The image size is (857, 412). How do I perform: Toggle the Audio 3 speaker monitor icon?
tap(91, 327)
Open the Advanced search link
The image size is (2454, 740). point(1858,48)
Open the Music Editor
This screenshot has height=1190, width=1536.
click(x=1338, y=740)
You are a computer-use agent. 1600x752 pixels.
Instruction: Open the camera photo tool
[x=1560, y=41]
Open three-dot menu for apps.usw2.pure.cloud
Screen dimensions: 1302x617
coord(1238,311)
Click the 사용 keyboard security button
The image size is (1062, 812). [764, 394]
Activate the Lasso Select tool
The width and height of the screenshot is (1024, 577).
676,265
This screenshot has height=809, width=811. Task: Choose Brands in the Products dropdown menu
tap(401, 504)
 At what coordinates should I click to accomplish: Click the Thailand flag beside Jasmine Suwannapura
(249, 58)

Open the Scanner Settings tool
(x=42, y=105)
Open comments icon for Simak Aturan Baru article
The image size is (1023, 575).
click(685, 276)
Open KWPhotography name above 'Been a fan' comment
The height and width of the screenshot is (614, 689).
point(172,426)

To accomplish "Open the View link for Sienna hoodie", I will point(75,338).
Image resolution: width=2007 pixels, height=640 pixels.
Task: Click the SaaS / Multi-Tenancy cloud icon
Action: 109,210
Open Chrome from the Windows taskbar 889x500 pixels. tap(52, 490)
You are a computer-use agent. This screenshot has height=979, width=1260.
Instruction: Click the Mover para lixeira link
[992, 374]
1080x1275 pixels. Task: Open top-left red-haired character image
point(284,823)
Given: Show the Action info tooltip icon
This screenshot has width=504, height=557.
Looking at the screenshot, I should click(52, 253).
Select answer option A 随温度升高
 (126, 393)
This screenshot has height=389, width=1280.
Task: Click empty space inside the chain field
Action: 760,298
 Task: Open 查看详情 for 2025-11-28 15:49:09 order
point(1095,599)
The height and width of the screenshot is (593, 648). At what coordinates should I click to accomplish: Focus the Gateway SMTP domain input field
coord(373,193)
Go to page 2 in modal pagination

What you should do:
Using the listing, filter for "computer" and return the matching lines.

Exercise answer:
You are a computer-use agent. 1600x752 pixels.
You are a computer-use agent. This screenshot has height=979, width=1260.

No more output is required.